**STATED PROBLEM 1:** Decide whether each statement agrees with the passage on fake democracy in Russia below, answering yes or no and quoting the words from the passage that settle it. (a) The writer considers the 1996 elections fair and competitive. (b) The book gives most of its space to a distant African country. (c) The book's authors say heads of election commissions in false democracies are usually appointed in line with international standards.
**STATED PROBLEM 2:** Duplicate a stretch of the passage on fake democracy in Russia below. Begin at the words "It is surprising" and stop after the words "strengthening this democracy.".

It is surprising that such a book was published in Russia because the Russian Federation is a typical example of fake democracy. When did this happen? I think almost immediately after 1993. Even the 1996 elections can hardly be called fair and competitive. Yes, many liberals say that "there was no other choice." However, I believe that there was a choice. If the CPRF was a threat to democratic Russia at the time, then the CPRF should have been banned. When they are given the right to exist (I mean, supporters of leftist ideas, i.e., not necessarily communists) but are denied the right to win elections, this is a typical authoritarian sign. So yes, the book is relevant to Russia. Even if and when a true democracy emerges in Russia, the book will be a good aid to strengthening this democracy.
Remarkably, the last years of Putin's rule have already included every method of maintaining fake democracy without exception. Reading the book, I had the feeling that I was reading the history of elections not about some distant African country, to which the book devotes most of its space, but about Putin's Russia. Because, in fact, there have been implemented all the mechanisms for Putin and his faction to remain in power for life. Let me give you an example. Here in Russia, there is an opposition that can be called non-systemic or an opposition that is sharply critical of Putin. The difference is that these people criticize Putin and not some third-rate officials on whom little depends (which is exactly what the so-called parliamentary "opposition" does). What is their fate in Russia? Right, under various pretexts they are not allowed to participate in elections. The authors of the book say the same thing: "When that doesn't work either, the government gets rid of the competition by excluding rivals from the race on the basis of a plausible rule of law." And it's not even about Navalny, the most popular leader of the non-systemic opposition in Russia, but about the fact that other representatives of the non-systemic opposition are not allowed to participate in elections either. The authorities argue that this is because some "violations" have been allegedly identified. The main point here is that these so-called "violations," because of which the opposition in Russia is not allowed to take part in the elections, are artificially created (it's a fake). Roughly speaking, conditions are created when the rules and laws do not work for some people and are enforced as strictly as possible for others. As the saying goes, "For my friends, everything; for my enemies, the law."
Another striking example, also typical of Russia, is the situation when, as the authors write, "In false democracies, the heads of election commissions are usually appointed by the president and the ruling party, contrary to international standards." In Russia, it is pretended that these people in the Central Election Commission are independent of the supreme power. But in reality, in word and deed, these people are absolutely subordinate to Putin and, consequently, in Russia for over 20 years, the Stalinist principle of "it completely unimportant who in the party will vote, or how; but what is extraordinarily important is this—who will count the votes, and how." This is why many non-systemic oppositionists suggested simply boycotting any elections because if the authorities themselves count the votes, then participation in them also looks meaningless, discrediting the very idea of democracy.

**DATASET EXCERPTS:**
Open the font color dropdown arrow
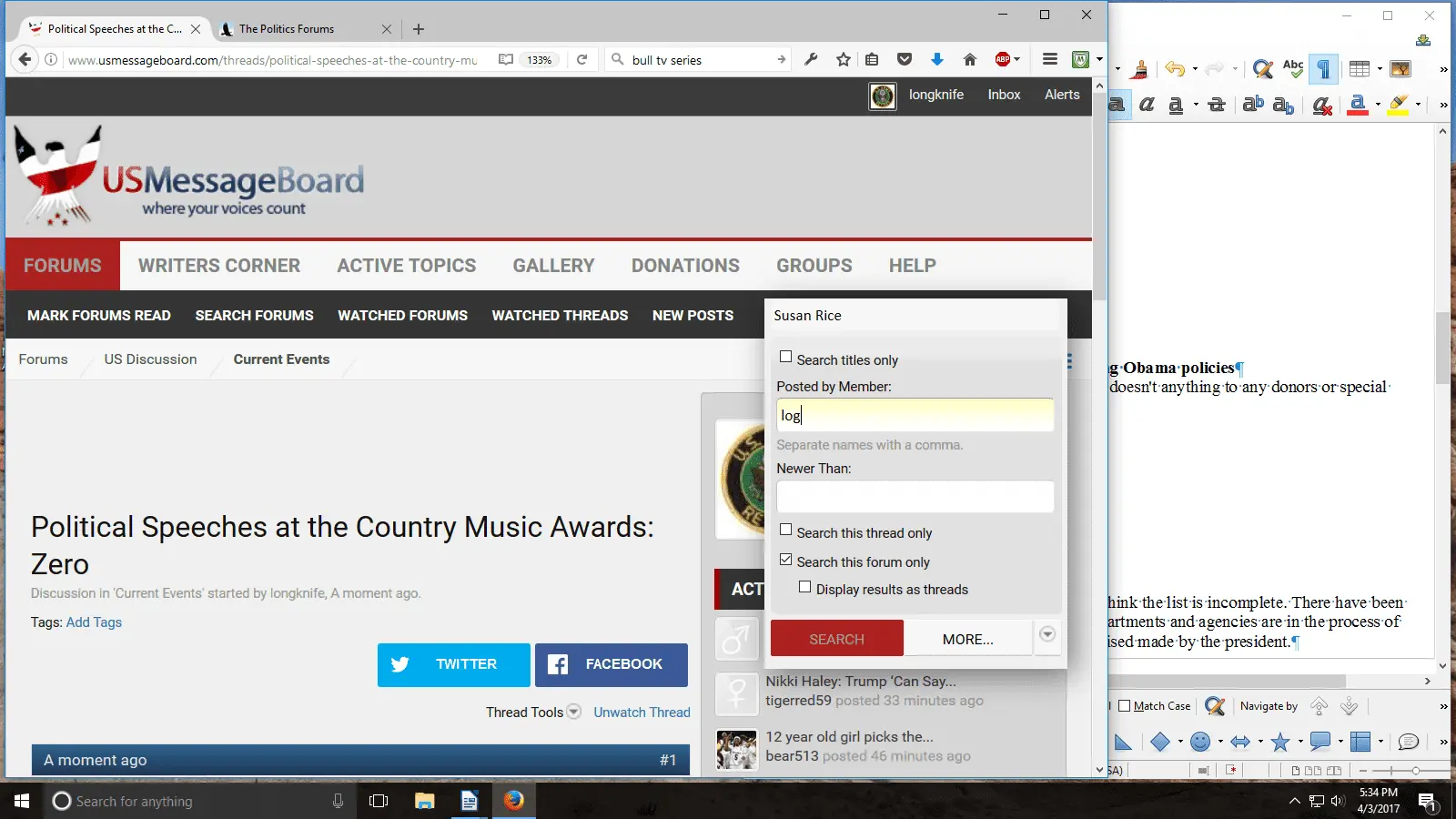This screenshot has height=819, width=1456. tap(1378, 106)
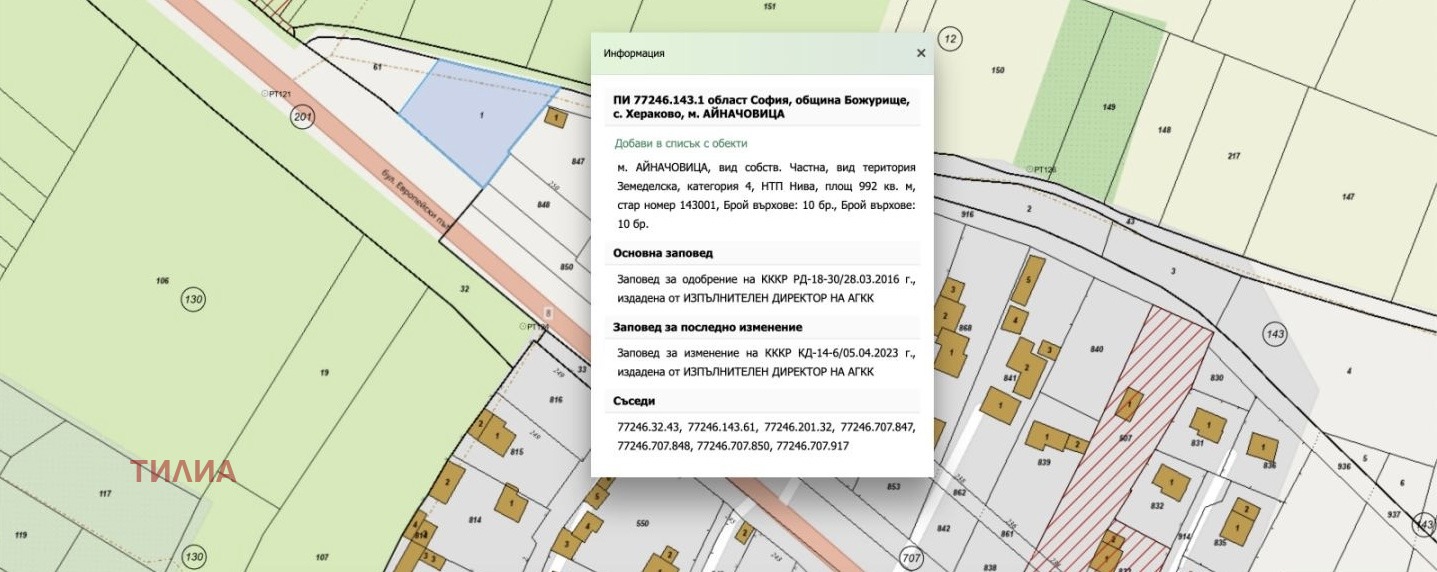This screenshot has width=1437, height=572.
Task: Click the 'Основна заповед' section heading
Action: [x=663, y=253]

...

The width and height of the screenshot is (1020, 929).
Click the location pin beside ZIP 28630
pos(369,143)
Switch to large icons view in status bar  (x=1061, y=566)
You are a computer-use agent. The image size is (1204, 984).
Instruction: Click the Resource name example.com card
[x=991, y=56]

==

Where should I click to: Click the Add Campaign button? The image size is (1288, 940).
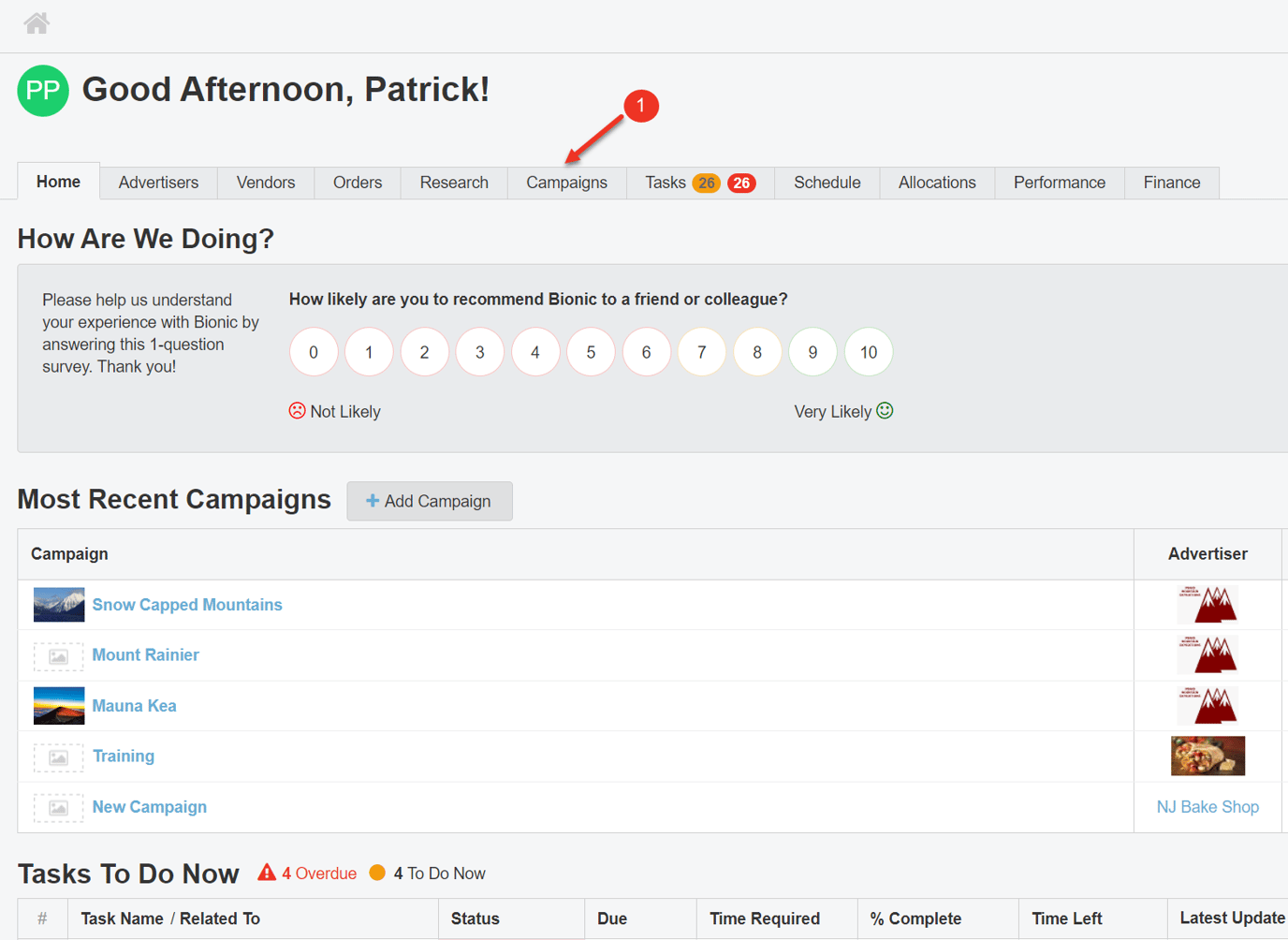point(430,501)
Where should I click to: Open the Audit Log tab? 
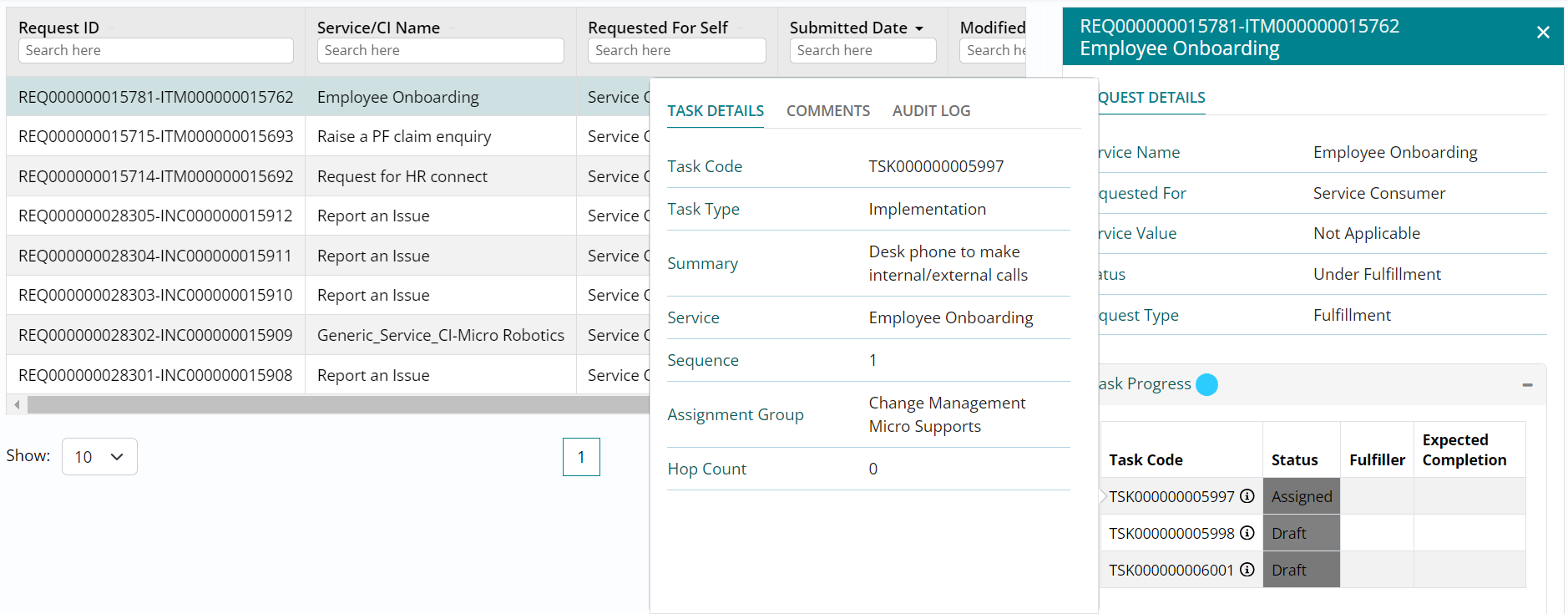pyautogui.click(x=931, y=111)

**CORRECT OUTPUT 1:**
(a) No: "Even the 1996 elections can hardly be called fair and competitive."
(b) Yes: "not about some distant African country, to which the book devotes most of its space"
(c) No: "In false democracies, the heads of election commissions are usually appointed by the president and the ruling party, contrary to international standards."

**CORRECT OUTPUT 2:**
It is surprising that such a book was published in Russia because the Russian Federation is a typical example of fake democracy. When did this happen? I think almost immediately after 1993. Even the 1996 elections can hardly be called fair and competitive. Yes, many liberals say that "there was no other choice." However, I believe that there was a choice. If the CPRF was a threat to democratic Russia at the time, then the CPRF should have been banned. When they are given the right to exist (I mean, supporters of leftist ideas, i.e., not necessarily communists) but are denied the right to win elections, this is a typical authoritarian sign. So yes, the book is relevant to Russia. Even if and when a true democracy emerges in Russia, the book will be a good aid to strengthening this democracy.